Health Minister Willem Van Niekerk, who deplored the use of hospitals as venues of protest, said any changes to the law regarding hospitals would have to be made in the white-dominated parliament in Cape Town.

In South Africa, most private hospitals are racially integrated, but state-run hospitals are mainly segregated. They follow a policy of admitting blacks only in cases of emergency and when specialized facilities are not available at other hospitals in the vicinity.

Black hospitals are presently suffering chronic overcrowding and a resultant deterioration of services.

At the massive Baragwanath Hospital in Soweto, the densely-populated black satellite of Johannesburg, many patients lie on the floor while outpatients wait up to two days to be treated.

In sharp contrast, white hospitals - which have begun to admit blacks selectively in recent years - often stand half empty due to a chronic nursing shortage and lack of funds.

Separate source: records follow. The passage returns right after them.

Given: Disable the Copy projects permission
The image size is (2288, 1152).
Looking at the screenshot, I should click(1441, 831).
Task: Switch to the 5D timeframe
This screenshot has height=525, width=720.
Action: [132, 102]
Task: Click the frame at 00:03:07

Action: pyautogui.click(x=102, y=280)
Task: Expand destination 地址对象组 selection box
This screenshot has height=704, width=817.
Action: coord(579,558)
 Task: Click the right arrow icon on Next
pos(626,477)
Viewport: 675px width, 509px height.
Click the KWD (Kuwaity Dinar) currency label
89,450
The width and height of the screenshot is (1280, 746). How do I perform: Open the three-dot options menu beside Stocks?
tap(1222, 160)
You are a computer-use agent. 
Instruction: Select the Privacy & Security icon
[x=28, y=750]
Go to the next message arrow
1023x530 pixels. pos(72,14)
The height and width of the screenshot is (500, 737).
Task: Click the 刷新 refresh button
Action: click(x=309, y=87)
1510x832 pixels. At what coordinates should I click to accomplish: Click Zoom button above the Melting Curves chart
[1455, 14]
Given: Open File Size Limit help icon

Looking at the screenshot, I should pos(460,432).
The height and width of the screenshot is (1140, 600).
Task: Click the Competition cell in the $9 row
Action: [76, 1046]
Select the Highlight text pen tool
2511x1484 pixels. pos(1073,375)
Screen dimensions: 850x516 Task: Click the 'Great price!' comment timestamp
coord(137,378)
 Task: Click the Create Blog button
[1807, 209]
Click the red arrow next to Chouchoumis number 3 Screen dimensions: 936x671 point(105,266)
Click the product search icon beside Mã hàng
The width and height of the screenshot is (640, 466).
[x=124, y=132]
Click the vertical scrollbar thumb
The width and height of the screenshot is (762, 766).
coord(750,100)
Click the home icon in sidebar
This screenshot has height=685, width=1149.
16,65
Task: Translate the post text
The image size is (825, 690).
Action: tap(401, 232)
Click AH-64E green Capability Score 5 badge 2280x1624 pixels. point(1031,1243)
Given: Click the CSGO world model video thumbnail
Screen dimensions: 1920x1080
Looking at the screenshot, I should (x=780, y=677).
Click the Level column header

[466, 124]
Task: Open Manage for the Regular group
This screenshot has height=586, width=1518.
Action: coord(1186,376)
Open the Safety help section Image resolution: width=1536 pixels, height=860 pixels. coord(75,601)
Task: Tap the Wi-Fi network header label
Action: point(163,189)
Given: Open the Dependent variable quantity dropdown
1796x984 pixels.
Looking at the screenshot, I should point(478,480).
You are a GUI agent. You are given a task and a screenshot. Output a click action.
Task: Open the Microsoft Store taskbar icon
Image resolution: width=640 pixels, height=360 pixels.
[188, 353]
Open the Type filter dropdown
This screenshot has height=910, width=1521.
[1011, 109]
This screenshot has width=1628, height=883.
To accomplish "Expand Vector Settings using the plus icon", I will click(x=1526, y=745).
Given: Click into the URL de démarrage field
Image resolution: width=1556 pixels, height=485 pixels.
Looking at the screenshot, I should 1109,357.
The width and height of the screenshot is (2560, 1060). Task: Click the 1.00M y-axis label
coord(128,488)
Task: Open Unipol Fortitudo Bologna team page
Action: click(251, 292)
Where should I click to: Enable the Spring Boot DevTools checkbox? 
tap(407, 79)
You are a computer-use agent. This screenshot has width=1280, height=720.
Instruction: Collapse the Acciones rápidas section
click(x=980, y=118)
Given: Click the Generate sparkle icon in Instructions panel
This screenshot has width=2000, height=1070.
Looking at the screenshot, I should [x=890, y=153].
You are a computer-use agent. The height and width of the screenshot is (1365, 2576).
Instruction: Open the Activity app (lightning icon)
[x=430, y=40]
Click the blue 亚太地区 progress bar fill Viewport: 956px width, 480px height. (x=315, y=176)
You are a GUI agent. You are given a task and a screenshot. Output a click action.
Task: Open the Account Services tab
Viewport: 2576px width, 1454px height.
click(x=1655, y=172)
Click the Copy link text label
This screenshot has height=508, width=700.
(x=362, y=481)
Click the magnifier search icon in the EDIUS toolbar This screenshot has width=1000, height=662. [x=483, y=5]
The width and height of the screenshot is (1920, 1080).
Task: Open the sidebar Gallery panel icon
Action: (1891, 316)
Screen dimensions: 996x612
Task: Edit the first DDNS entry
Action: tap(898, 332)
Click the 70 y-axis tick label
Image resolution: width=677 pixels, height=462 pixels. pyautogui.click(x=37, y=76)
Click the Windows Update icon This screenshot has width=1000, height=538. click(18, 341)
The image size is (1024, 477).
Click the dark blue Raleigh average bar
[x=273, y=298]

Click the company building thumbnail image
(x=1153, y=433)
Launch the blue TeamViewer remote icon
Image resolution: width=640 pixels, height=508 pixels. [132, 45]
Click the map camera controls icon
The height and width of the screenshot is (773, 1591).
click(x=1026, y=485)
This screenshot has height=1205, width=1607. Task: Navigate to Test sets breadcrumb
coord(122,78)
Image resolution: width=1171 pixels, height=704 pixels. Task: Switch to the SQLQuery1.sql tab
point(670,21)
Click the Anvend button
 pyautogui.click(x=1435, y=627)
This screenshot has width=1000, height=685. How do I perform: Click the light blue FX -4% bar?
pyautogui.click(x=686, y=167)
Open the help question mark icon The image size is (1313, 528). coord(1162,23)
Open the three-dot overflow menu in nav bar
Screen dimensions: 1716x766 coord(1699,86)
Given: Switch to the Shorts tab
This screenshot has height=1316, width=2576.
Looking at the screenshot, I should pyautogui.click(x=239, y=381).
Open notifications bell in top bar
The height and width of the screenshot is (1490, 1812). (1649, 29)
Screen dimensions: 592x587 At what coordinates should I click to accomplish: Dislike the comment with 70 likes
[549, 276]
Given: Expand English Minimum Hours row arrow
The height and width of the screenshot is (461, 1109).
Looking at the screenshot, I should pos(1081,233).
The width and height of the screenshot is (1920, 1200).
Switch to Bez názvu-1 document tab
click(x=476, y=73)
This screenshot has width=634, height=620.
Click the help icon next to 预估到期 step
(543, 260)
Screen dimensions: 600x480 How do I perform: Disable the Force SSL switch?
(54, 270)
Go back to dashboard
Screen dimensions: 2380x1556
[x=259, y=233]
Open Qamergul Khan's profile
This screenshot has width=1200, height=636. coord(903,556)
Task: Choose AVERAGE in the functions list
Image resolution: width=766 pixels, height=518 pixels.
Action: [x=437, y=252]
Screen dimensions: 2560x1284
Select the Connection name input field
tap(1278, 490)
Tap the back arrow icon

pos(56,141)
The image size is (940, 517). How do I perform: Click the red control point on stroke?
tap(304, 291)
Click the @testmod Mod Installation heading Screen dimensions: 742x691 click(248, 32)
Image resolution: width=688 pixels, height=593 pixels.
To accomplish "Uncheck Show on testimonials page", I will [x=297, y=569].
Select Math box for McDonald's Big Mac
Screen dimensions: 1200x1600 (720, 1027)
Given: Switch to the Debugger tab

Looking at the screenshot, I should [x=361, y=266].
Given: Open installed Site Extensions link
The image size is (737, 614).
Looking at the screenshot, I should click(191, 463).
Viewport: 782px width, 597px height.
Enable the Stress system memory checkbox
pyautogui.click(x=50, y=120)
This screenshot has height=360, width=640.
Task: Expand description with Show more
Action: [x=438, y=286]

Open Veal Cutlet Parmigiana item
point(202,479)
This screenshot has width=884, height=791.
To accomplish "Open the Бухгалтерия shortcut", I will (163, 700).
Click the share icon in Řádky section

An estimated 1 million blacks who live in and around central Johannesburg must choose between the overcrowed Hillbow Hospital or travel 12 miles to the more crowded Baragwanath.

Law and Order Minister Adriaan Vlok conceded that that the days's events had gone off peacefully.

The pro-government daily newspaper, Beeld, commended the government in an editorial for exercising restraint and limiting its role to a monitoring one.

Earlier strategies of insurrection often led to uncontrolled outbursts of violence, grizzly assassinations of collaborators, and daily confrontation with security forces. It alienated white activists and sowed disunity among blacks.

The defiance campaign is the first initiative by anti-apartheid leaders which has carefully avoided confrontation with the authorities and seeks to draw in white activists and liberals like Professor Clive Rosendorff.

``Despite the official hysteria, we have declared that the Johannesburg hospital is now open to all regardless of race,'' said Professor Rosendorff, dean of the the faculty of medicine at Johannesburg's liberal Witwatersrand University.

``This is the beginning of the desegregation of all segregated facilities in our land,'' he said. ``What was done here today was done in the great tradition of Mahatma Gandhi and Martin Luther King.''

The campaign also plans to focus on segregated schools, transport and recreational facilities and to challenge widespread restrictions on anti-apartheid leaders and groups.